Avec près de 60 000 nouveaux cas par an, c'est le cancer le plus fréquent chez les hommes. Mais les premiers signes ne sont pas toujours évidents à repérer. Qui est donc concerné ? Comment établir un diagnostic et quelle prise en charge aujourd'hui ? En ce mois Movember dédié aux cancers masculins, l'éclairage du Dr Armelle Vinceneux, oncologue au centre Léon Bérard à Lyon et le témoignage d'Olivier Carduner, représentant l'association Cerhom.
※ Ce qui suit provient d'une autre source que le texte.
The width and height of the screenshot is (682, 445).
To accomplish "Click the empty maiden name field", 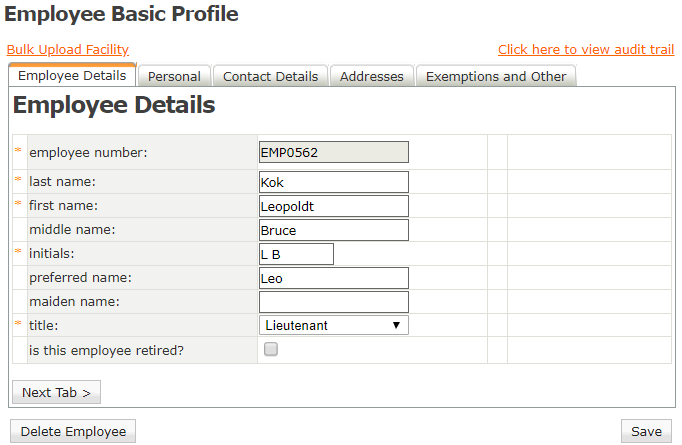I will 334,302.
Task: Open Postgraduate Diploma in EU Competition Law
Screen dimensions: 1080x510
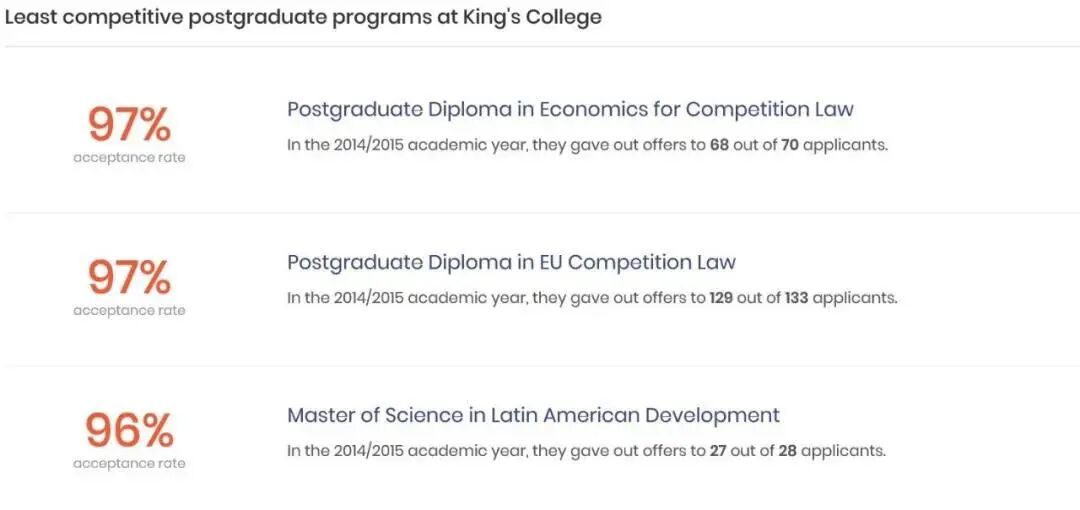Action: (511, 262)

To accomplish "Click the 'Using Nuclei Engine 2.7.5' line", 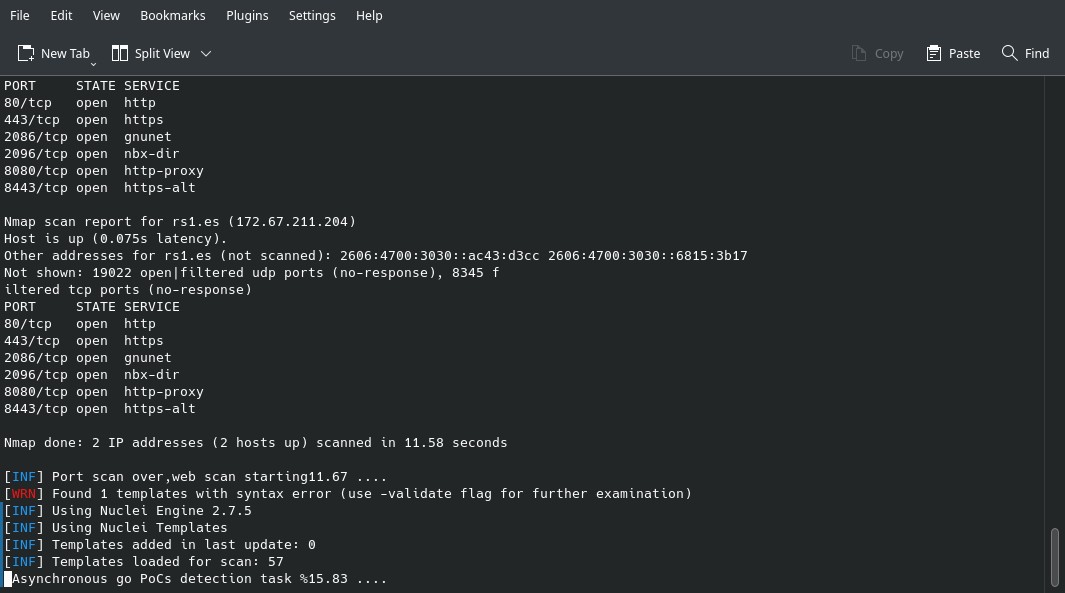I will click(x=128, y=511).
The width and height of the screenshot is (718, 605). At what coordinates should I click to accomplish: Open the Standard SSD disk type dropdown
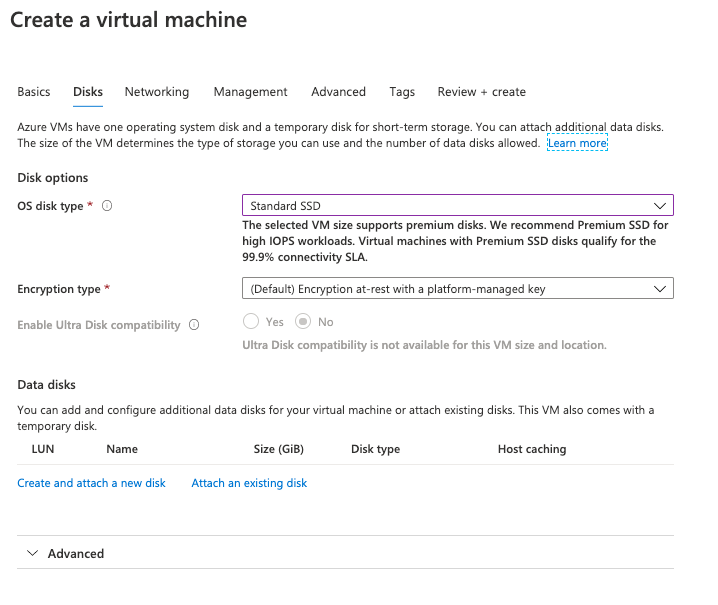(457, 205)
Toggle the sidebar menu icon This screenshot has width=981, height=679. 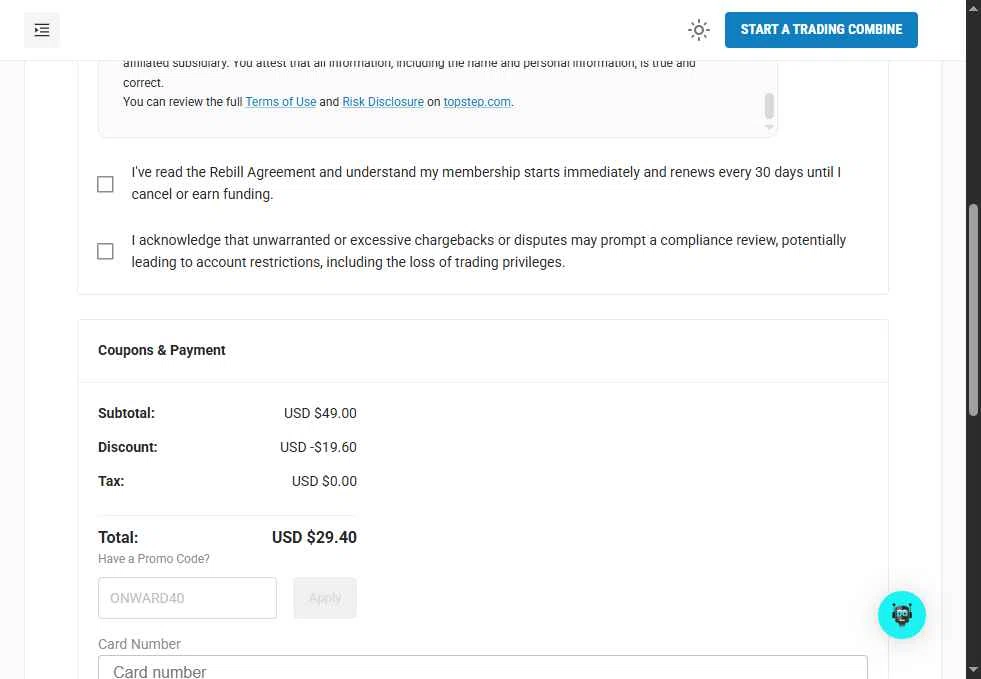(42, 30)
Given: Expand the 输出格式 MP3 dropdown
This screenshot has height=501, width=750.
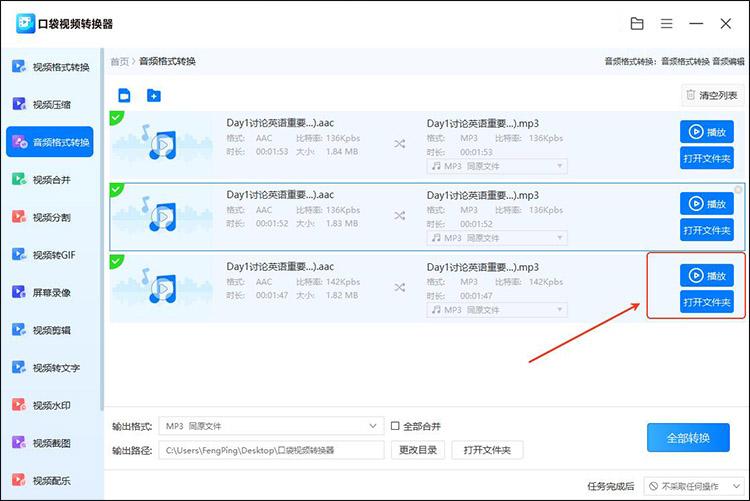Looking at the screenshot, I should point(374,427).

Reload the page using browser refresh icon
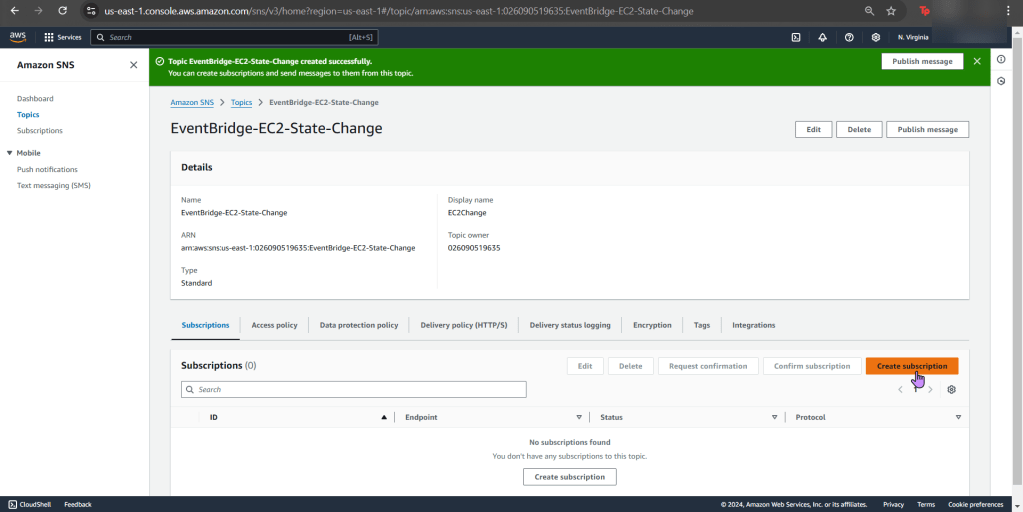point(62,11)
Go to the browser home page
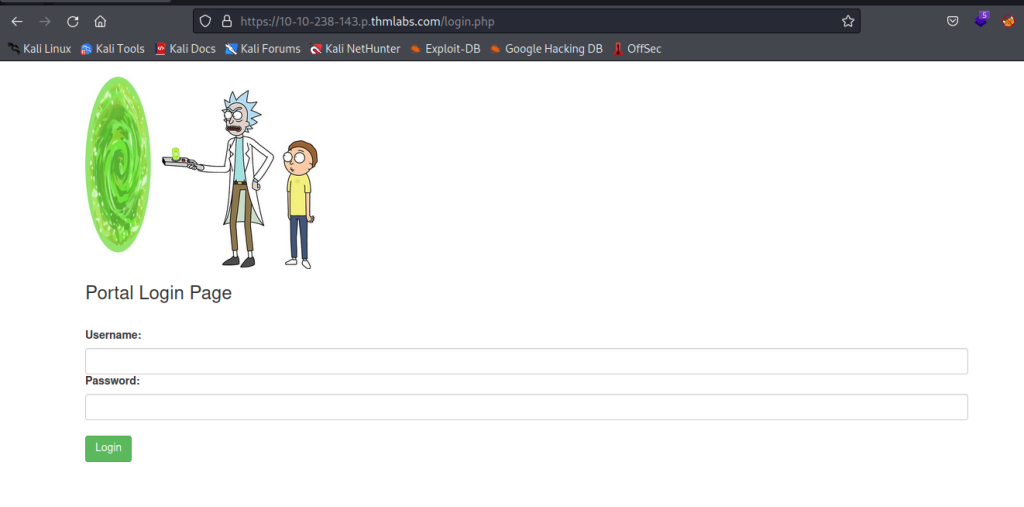Screen dimensions: 1024x507 click(x=100, y=21)
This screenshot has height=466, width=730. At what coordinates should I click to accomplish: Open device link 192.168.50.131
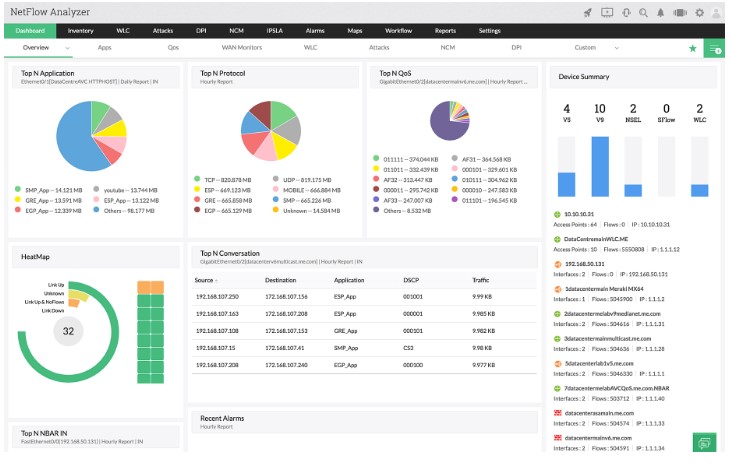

La moustache, symbole de soutien dédié aux cancers masculins ©FreepikPour commencer, la prostate, c’est où et ça sert à quoi ? Petit rappel SVT du Dr Vinceneux : "C’est une glande qui se trouve juste en dessous de la vessie et à travers laquelle passent les voies urinaires. On compare souvent sa forme à une petite châtaigne." Sa fonction : participer aux composantes du sperme, le liquide séminal, avec les deux petites vésicules en forme de cornes qui en font partie. Mais où peut se créer un cancer ? "La prostate se divise en deux lobes." précise l’oncologue. "Et c’est sur l’un d’entre eux que des cellules cancéreuses peuvent apparaitre, avant de venir toucher les vésicules séminales." Le cancer peut ensuite s'étendre à l’extérieur, dans les ganglions situés dans le pelvis et former des métastases dans les os.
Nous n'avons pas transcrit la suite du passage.